Sembrava di star abbracciando Miriam, non solamente lei.
Mi sembrava di essere tornato ad un anno prima, quando stringerla a me
mi sembrava quasi una cosa scontata. Forse, dopotutto, era
proprio questo quello che Ria mi aveva insegnato. Che noi essere umani
dovremmo seriamente smetterla di dar le persone per scontate, e di
iniziare a godercele davvero e sempre. Perchè non si sa mai,
sfortunatamente o per inerzia, le si potrebbe perdere. E sarebbe troppo
tardi.
Il profumo di Lydia era diverso da quello che aveva la sorella, ma era
altrettanto dolce.
Dopo un lunghissimo anno, sentii il bisogno di piangere.

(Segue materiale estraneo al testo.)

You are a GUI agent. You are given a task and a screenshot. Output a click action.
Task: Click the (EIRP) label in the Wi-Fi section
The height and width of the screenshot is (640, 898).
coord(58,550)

Mentre eravamo ancora abbracciati, avvinghiati più che
altro, ''Ho perso tante persone importanti nella mia vita'' sussurrai.
''Non ti voglio perdere, Lydia. Non di nuovo, ti prego''
Non so con che coraggio e che faccia tosta le dissi una cosa del
genere, perchè sapevo che l'avevo trattata malissimo e che
lei avrebbe avuto tutte le ragioni del mondo per odiarmi e
allontanarmi. Ma non fece nessuna delle due cose, e ne ebbi la conferma
quando parlò.
''Non mi hai mai persa'' disse, in un sussurro.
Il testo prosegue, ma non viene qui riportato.